LISTED RECORDS >>
▬▬▬▬▬▬

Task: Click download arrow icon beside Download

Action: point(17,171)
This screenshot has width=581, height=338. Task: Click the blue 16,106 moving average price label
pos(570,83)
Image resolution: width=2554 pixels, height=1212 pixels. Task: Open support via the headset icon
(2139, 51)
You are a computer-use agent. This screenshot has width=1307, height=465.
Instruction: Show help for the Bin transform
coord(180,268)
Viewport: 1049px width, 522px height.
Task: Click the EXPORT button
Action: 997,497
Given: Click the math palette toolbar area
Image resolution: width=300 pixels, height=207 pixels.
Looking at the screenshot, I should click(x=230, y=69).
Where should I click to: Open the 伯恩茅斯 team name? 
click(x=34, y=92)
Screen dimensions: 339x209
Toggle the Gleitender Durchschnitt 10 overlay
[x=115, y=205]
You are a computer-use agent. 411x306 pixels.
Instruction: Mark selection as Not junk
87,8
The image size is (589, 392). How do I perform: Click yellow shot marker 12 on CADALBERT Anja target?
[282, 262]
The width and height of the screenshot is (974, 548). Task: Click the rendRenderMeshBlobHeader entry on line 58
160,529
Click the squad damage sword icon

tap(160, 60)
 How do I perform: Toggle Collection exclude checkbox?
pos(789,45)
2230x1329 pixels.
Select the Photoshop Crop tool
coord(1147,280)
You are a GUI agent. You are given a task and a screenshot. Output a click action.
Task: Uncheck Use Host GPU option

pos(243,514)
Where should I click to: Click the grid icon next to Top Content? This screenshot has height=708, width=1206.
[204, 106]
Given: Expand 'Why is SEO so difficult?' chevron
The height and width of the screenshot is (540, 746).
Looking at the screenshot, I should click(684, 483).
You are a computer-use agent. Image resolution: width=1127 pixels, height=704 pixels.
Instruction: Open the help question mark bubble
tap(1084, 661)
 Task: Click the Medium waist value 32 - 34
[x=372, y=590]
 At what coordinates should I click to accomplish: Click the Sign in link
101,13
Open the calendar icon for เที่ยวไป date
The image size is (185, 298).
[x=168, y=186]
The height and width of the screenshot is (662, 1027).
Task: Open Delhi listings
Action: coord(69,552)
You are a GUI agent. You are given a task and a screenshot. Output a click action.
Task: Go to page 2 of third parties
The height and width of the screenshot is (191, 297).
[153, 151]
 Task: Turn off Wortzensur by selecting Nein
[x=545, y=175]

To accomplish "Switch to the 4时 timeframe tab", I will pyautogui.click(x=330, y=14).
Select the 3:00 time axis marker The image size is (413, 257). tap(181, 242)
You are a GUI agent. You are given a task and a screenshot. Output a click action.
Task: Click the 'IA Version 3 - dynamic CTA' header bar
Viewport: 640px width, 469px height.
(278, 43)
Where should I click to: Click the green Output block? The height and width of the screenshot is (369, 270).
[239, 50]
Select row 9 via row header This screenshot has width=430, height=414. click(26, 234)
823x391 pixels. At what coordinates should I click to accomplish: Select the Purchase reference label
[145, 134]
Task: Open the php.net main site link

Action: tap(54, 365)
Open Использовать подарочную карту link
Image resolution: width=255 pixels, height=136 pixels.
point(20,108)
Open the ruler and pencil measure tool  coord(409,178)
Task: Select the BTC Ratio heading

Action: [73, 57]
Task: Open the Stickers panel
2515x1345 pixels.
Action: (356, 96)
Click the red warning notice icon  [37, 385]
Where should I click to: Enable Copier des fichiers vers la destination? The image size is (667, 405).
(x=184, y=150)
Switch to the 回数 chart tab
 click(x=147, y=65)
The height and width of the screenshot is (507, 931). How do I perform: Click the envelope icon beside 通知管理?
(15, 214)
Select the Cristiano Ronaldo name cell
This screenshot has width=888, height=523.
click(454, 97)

▬▬▬▬▬▬

WHAT IS REQUIRED >>
Rewrite the rows above, from the first row through the one that contains "pos(570,83)", substituting "green" for "blue" and leaving everything else unchanged.

OUTPUT OF THE TASK >>
Task: Click download arrow icon beside Download

Action: point(17,171)
This screenshot has width=581, height=338. Task: Click the green 16,106 moving average price label
pos(570,83)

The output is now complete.